• **Objective**
Copy out, word for word, the lines of the material from the one containing "Task: Close the inventory screen" through the one containing "coord(466,399)", including both of those lines.

• **Excerpted data**
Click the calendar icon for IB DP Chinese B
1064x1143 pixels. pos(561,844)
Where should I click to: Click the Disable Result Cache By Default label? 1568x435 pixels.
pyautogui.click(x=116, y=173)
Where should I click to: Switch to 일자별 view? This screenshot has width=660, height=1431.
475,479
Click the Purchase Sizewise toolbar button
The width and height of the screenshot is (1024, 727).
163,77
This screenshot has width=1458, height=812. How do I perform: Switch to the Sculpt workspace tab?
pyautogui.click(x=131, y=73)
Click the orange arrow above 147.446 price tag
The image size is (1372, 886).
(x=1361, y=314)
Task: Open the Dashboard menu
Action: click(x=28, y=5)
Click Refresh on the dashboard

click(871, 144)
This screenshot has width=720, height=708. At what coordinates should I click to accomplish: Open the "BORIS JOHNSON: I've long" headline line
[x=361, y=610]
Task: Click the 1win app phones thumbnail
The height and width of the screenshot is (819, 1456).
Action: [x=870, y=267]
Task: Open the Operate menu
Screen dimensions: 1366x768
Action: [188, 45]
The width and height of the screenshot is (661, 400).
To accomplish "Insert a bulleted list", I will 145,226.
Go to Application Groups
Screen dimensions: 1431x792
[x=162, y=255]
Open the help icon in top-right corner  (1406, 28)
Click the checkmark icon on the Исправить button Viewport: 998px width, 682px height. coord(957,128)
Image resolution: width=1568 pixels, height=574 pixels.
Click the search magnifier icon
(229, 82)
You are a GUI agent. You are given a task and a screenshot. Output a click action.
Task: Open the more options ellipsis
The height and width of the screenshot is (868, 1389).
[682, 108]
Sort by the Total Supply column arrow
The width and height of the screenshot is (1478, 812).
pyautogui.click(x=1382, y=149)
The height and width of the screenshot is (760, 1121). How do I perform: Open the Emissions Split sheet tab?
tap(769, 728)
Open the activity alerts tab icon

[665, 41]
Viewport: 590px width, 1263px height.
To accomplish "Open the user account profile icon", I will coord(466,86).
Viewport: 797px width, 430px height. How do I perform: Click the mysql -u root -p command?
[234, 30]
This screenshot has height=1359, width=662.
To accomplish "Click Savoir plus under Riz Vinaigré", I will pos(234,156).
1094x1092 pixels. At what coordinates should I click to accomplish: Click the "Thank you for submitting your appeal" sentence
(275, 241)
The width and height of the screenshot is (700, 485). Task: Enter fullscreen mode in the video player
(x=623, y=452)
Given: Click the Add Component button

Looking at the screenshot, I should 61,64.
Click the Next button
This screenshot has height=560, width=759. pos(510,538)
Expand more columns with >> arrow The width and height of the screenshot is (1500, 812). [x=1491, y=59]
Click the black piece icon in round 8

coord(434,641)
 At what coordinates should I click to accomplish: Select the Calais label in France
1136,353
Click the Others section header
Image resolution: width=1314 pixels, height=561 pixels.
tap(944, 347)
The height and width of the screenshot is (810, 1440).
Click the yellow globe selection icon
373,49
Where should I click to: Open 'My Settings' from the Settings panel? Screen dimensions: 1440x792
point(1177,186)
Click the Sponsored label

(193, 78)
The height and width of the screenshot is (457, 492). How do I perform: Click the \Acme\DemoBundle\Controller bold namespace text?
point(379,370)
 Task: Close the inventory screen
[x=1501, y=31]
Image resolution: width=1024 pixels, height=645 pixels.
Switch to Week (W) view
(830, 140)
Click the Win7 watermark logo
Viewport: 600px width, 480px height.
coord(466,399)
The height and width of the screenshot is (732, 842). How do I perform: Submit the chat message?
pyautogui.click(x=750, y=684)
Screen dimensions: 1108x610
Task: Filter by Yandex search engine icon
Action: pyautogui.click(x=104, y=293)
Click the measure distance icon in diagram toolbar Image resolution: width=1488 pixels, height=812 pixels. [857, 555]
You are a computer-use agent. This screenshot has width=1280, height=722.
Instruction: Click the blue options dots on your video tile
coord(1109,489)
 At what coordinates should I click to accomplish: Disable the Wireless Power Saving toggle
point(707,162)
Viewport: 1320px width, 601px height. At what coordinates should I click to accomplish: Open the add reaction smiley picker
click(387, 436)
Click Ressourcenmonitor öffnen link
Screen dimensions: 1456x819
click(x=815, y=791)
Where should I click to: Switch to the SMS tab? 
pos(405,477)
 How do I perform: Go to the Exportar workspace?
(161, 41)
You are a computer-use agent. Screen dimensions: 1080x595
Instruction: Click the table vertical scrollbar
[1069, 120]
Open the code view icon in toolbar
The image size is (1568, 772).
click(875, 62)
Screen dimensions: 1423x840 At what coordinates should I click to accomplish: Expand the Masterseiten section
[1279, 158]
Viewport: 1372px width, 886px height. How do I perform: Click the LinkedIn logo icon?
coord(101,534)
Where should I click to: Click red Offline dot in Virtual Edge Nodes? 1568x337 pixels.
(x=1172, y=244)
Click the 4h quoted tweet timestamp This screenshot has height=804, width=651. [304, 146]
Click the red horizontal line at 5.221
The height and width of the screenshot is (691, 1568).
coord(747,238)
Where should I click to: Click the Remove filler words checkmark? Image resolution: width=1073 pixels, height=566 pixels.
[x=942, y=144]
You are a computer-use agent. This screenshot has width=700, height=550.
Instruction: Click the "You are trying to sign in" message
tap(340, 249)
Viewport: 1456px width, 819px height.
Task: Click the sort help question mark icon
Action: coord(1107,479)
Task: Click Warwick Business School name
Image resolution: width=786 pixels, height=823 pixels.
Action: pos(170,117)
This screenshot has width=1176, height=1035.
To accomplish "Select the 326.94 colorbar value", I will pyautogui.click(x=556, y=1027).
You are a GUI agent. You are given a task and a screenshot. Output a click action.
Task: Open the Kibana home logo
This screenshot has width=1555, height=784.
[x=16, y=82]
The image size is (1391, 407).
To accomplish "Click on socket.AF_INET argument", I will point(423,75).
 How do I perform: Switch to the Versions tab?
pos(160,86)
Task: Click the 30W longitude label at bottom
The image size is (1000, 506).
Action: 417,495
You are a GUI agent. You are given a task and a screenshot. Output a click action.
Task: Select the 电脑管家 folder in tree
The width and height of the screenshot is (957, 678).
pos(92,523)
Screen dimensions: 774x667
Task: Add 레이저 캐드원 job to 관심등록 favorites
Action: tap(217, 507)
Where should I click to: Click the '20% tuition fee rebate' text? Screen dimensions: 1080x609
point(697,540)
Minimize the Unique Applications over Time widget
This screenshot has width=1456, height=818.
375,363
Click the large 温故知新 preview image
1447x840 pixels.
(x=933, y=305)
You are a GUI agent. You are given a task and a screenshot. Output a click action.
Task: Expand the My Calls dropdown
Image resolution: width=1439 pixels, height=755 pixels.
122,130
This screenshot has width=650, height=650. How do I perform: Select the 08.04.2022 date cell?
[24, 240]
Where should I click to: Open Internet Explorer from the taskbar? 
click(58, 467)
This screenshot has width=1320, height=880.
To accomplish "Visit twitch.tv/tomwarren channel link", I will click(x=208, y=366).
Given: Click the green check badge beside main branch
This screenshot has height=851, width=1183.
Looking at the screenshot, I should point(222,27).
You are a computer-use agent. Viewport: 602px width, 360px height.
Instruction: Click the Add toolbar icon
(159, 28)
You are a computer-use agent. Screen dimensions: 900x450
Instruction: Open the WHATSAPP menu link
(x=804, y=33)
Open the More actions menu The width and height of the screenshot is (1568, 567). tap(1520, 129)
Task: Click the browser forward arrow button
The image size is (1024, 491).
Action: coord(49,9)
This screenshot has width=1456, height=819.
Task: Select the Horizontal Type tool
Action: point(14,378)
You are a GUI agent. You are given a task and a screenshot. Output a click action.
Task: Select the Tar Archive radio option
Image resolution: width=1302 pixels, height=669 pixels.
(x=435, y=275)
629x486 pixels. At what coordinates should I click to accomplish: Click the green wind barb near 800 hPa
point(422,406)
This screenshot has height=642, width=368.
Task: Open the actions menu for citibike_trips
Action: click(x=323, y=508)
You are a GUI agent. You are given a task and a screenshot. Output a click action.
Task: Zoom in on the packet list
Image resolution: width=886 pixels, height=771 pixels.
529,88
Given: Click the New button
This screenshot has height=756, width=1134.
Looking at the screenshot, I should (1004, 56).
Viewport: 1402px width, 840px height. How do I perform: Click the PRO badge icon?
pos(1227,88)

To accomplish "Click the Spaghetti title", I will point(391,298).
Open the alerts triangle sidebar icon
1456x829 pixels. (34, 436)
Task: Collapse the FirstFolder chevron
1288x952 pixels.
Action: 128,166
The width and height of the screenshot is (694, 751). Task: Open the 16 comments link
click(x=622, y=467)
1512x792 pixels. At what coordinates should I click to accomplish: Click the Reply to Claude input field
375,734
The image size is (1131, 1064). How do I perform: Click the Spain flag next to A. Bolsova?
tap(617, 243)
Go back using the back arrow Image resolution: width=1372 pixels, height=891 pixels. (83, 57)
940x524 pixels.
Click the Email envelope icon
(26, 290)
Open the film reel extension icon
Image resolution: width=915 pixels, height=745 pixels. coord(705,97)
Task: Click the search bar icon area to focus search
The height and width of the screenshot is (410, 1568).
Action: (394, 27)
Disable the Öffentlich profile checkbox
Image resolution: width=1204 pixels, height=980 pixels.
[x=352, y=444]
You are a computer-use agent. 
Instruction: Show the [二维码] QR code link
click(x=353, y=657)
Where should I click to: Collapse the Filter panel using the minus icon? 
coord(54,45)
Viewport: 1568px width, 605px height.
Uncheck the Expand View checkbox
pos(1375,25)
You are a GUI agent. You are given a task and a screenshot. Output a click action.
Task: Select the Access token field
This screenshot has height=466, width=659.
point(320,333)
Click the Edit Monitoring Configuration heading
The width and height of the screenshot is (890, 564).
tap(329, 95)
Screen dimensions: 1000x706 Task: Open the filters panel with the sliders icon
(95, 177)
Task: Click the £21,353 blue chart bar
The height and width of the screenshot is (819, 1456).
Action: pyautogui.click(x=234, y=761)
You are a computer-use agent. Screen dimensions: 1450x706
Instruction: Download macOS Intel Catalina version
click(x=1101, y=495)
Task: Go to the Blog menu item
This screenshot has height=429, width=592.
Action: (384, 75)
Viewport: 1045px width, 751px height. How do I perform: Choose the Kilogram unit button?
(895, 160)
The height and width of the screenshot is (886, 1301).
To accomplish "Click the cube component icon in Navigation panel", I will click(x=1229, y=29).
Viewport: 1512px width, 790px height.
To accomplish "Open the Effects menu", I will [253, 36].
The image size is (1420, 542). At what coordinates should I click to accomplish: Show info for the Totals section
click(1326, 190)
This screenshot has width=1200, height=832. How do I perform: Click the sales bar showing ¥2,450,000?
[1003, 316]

• **Written response**
 Task: Close the inventory screen
[x=1501, y=31]
Image resolution: width=1024 pixels, height=645 pixels.
Switch to Week (W) view
(830, 140)
Click the Win7 watermark logo
Viewport: 600px width, 480px height.
coord(466,399)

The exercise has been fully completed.